**PROBLEM:**
Please switch "Screen dimensions" to "Screen size" in every one of the rows below and copy them out with no other changes, omitting the pictures.

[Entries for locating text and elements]
********************

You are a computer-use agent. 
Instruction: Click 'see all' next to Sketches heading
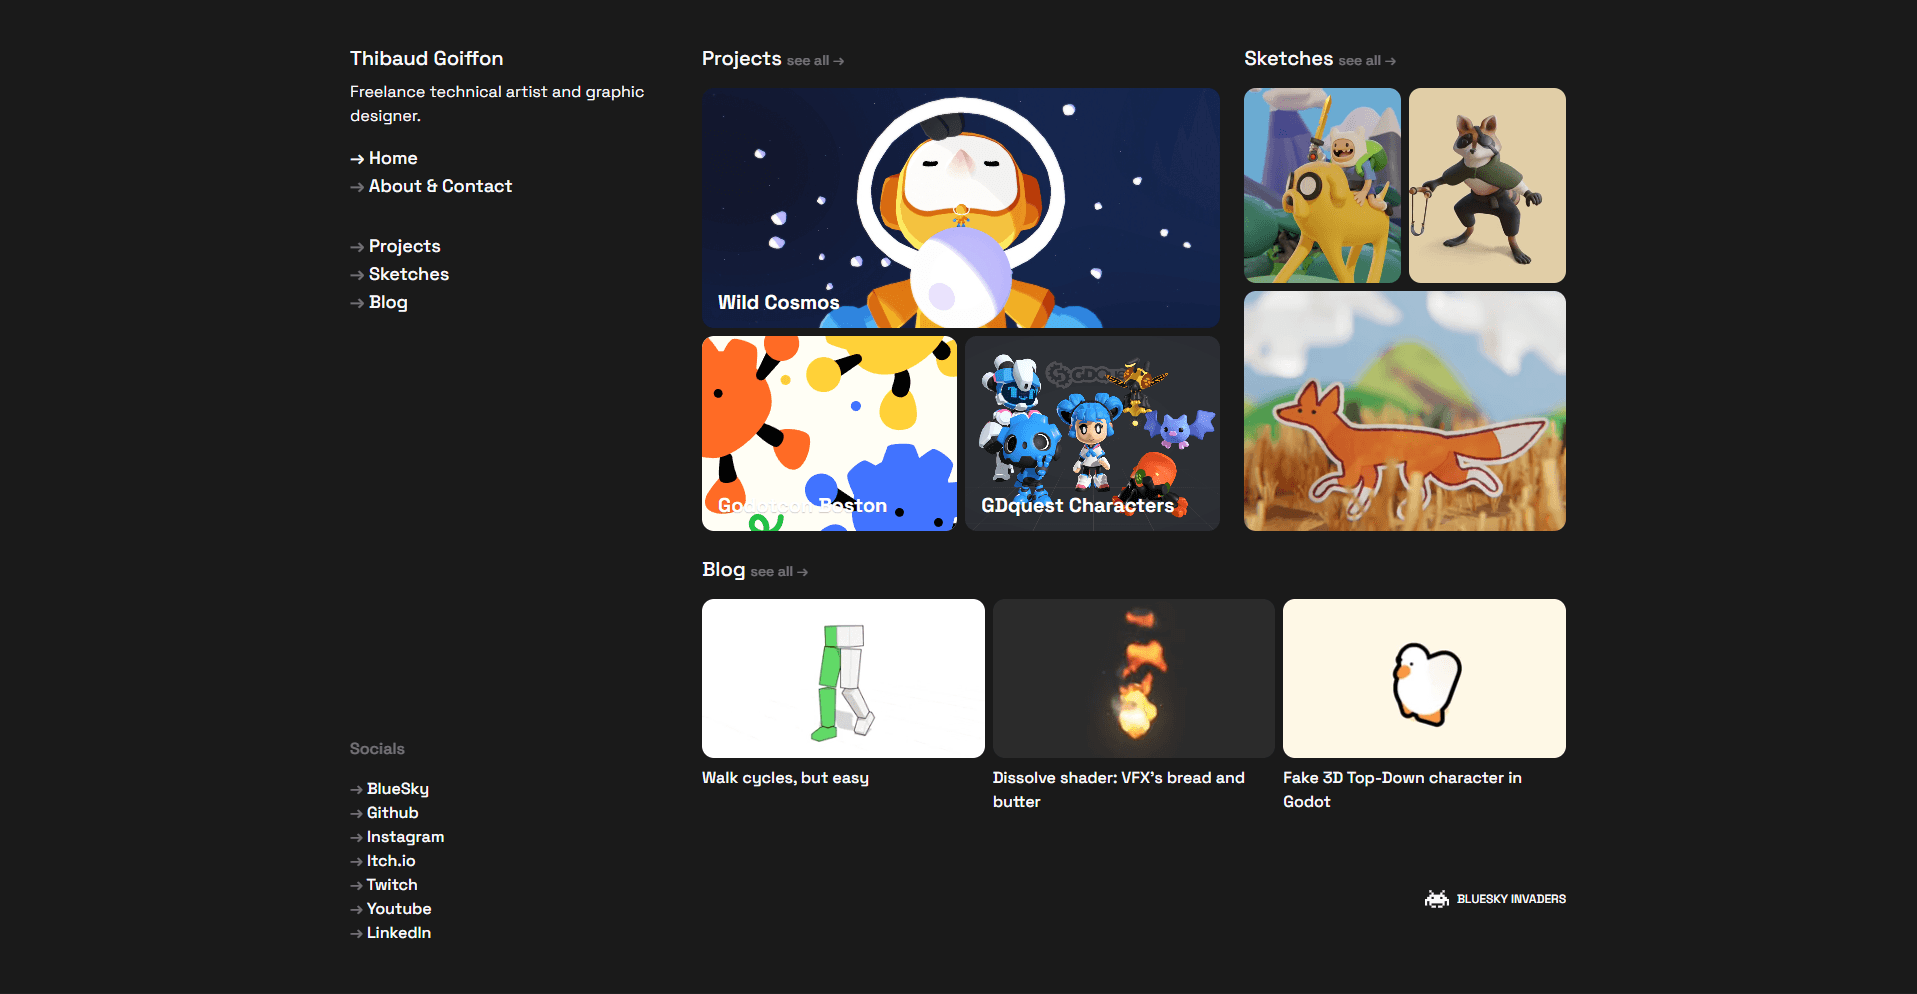pyautogui.click(x=1367, y=61)
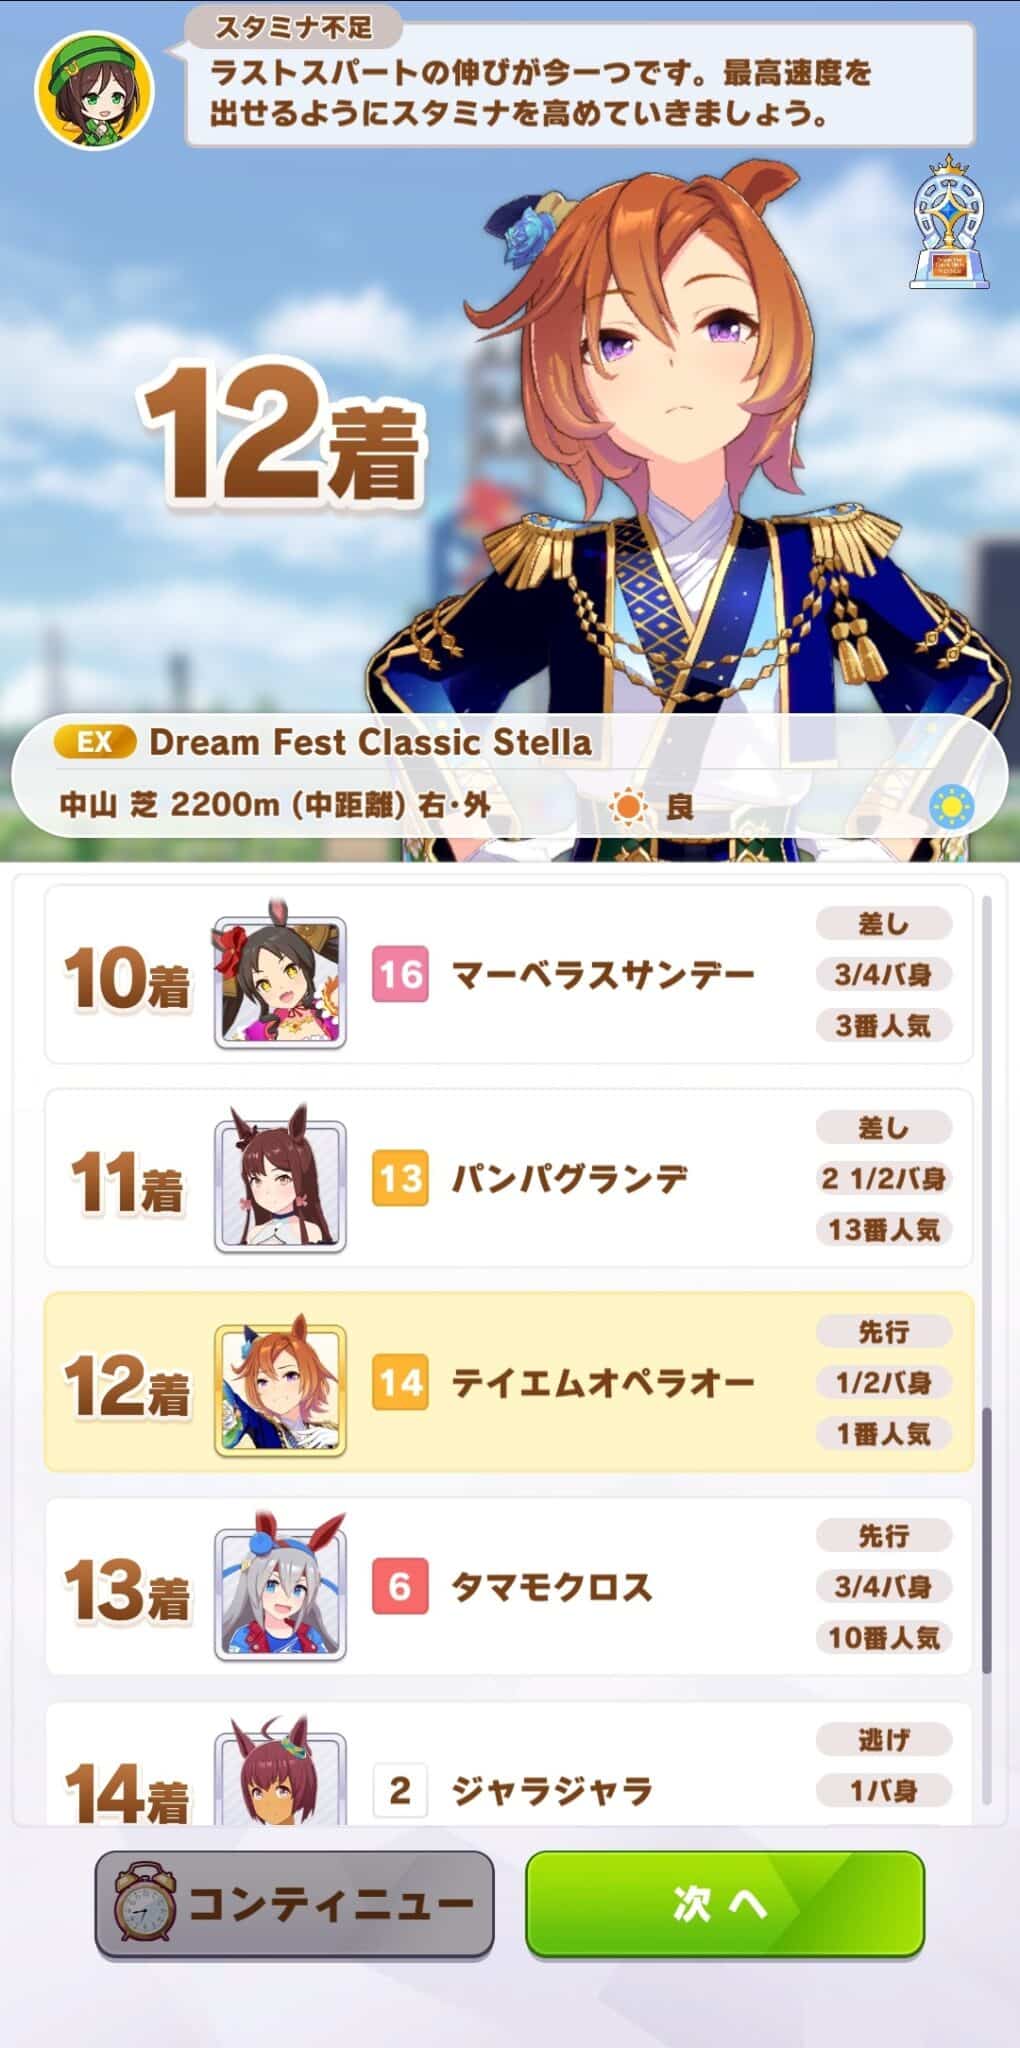
Task: Tap the スタミナ不足 advice speech bubble
Action: pyautogui.click(x=580, y=78)
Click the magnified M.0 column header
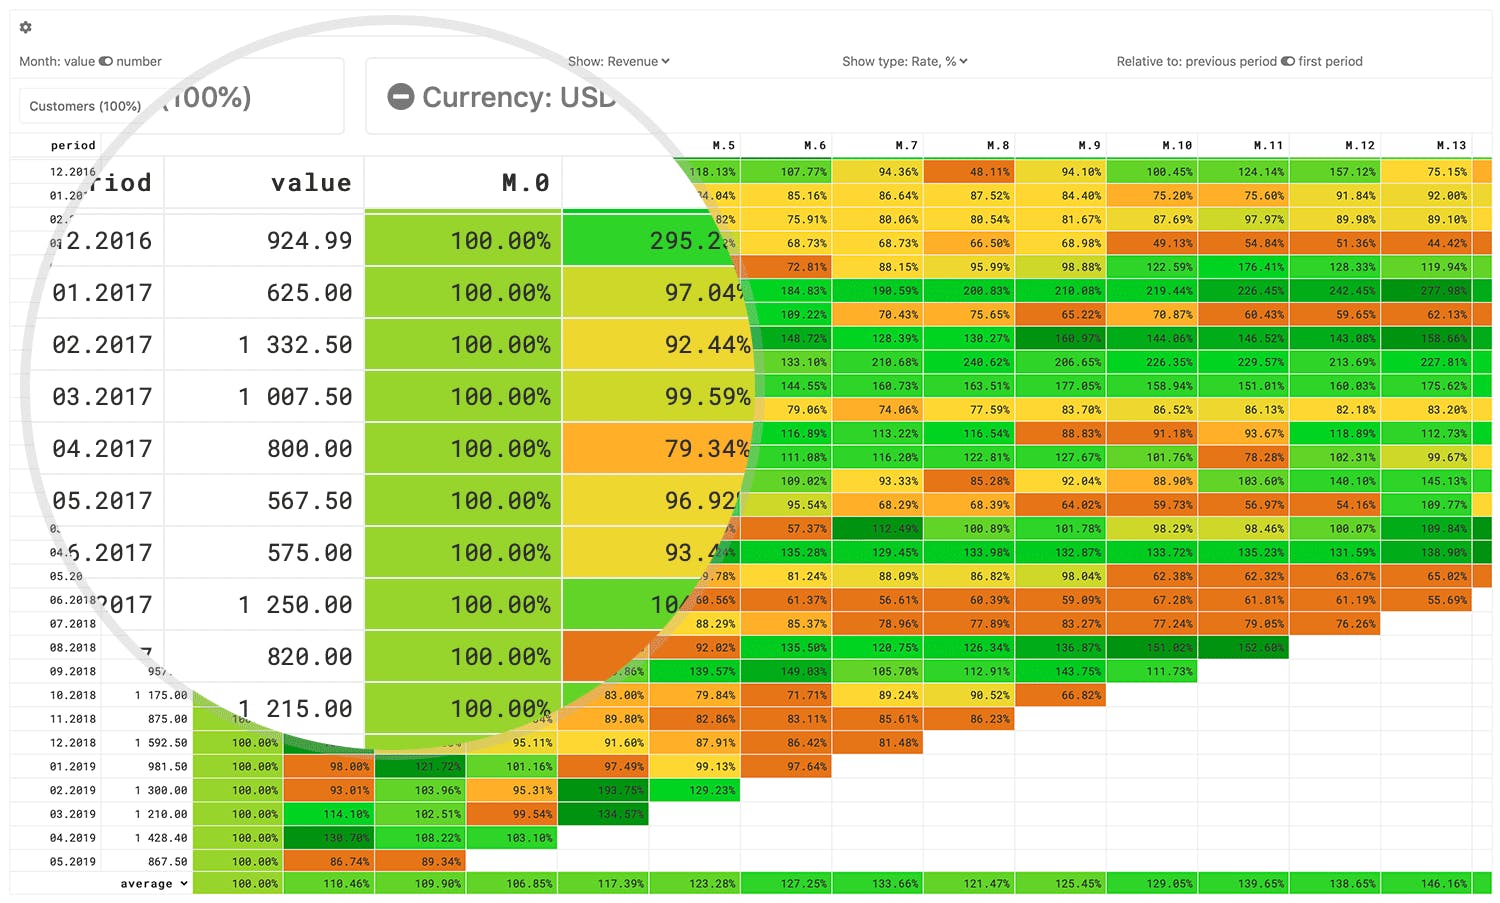The width and height of the screenshot is (1500, 903). (526, 183)
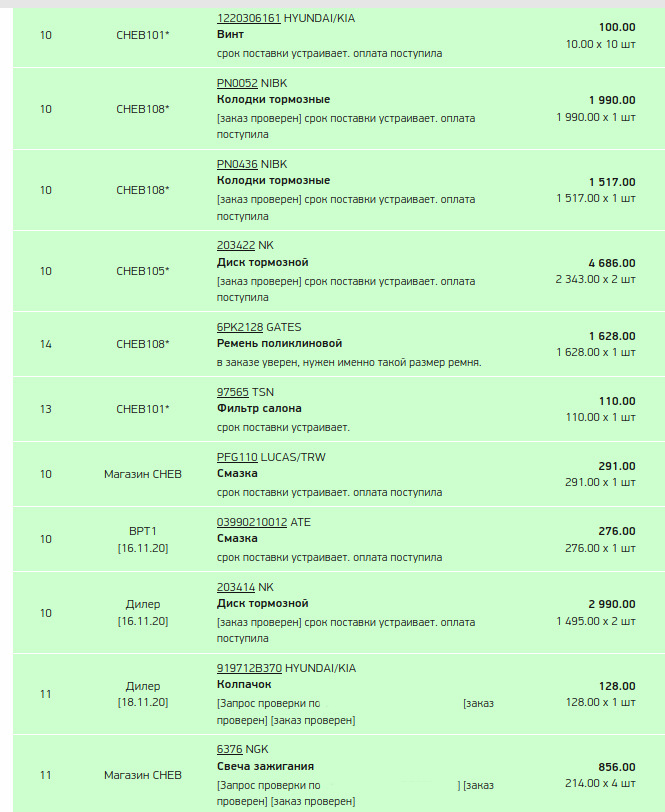Click the 2 990.00 price for disc 203414
The image size is (665, 812).
(x=612, y=604)
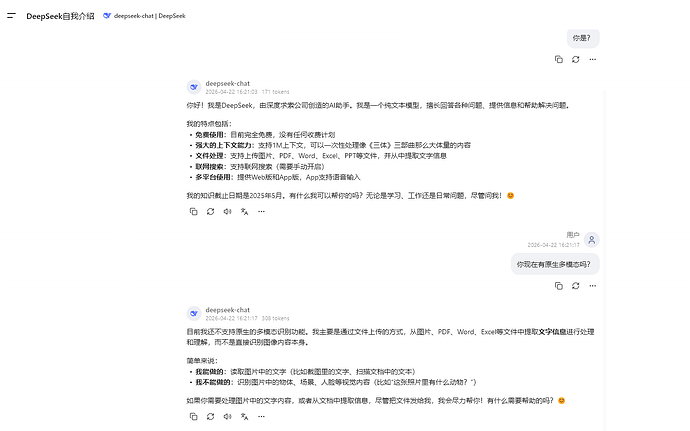Open more options for the second assistant reply

[261, 416]
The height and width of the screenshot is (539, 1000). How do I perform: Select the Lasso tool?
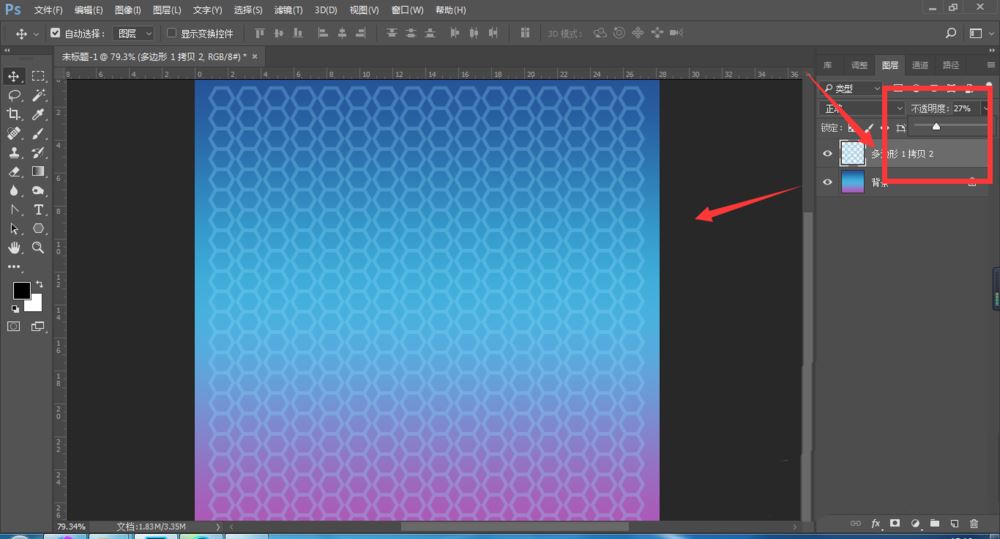[x=13, y=96]
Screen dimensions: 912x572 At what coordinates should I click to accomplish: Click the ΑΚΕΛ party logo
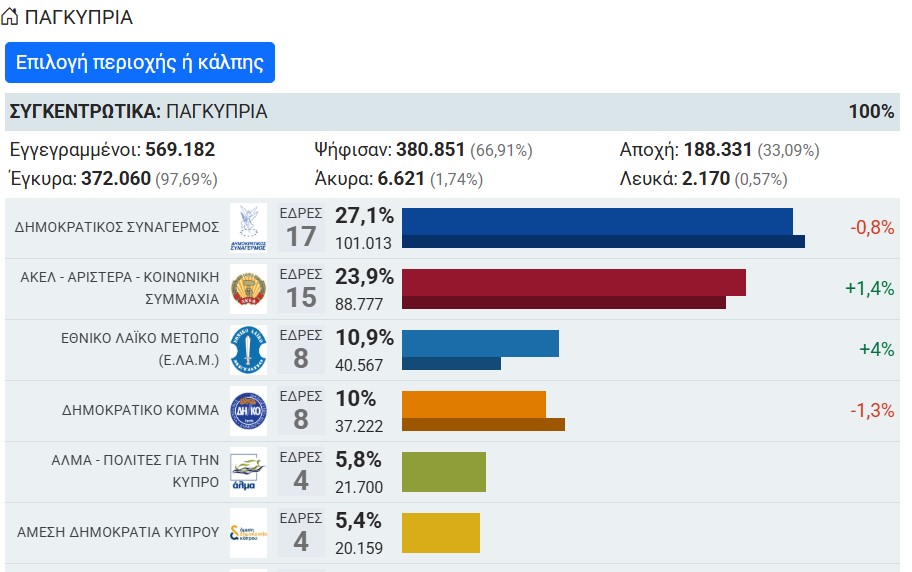coord(248,289)
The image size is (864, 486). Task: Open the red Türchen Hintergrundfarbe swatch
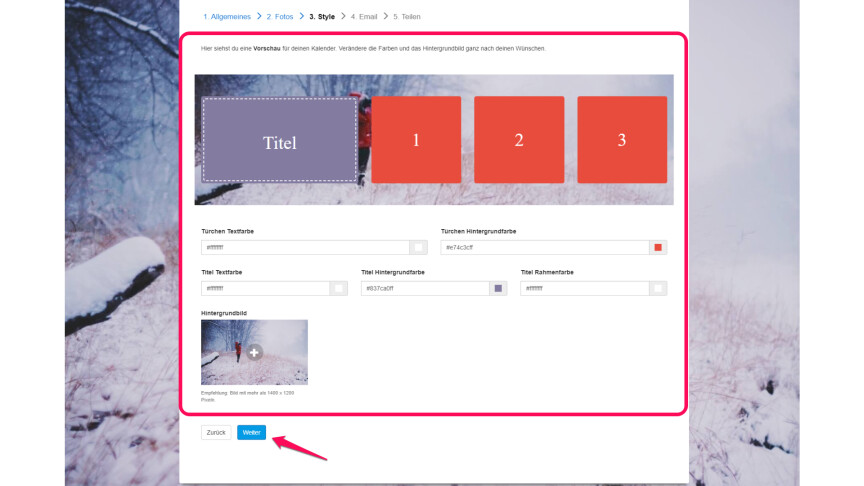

********************

**THE ANSWER:**
You are a computer-use agent. 
Instruction: Click 'see all' next to Sketches heading
pyautogui.click(x=1367, y=61)
Task: Tap the スタミナ不足 advice speech bubble
Action: pyautogui.click(x=580, y=78)
Click the magnified M.0 column header
The width and height of the screenshot is (1500, 903). (526, 183)
Click the 2 990.00 price for disc 203414
The image size is (665, 812).
(x=612, y=604)
Open more options for the second assistant reply

[261, 416]
The height and width of the screenshot is (539, 1000). How do I perform: Select the Lasso tool?
[x=13, y=96]
Screen size: 912x572 At what coordinates should I click to accomplish: Click the ΑΚΕΛ party logo
coord(248,289)
The image size is (864, 486). Task: Open the red Türchen Hintergrundfarbe swatch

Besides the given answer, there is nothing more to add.